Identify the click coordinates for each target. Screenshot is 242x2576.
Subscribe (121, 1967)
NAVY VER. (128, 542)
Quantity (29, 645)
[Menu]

* [Problem description] Output all records exactly, with nothing added or dropped.

* [Written answer]
Identify the click coordinates for each target. Screenshot is 242x2576.
Subscribe (121, 1967)
NAVY VER. (128, 542)
Quantity (29, 645)
[Menu]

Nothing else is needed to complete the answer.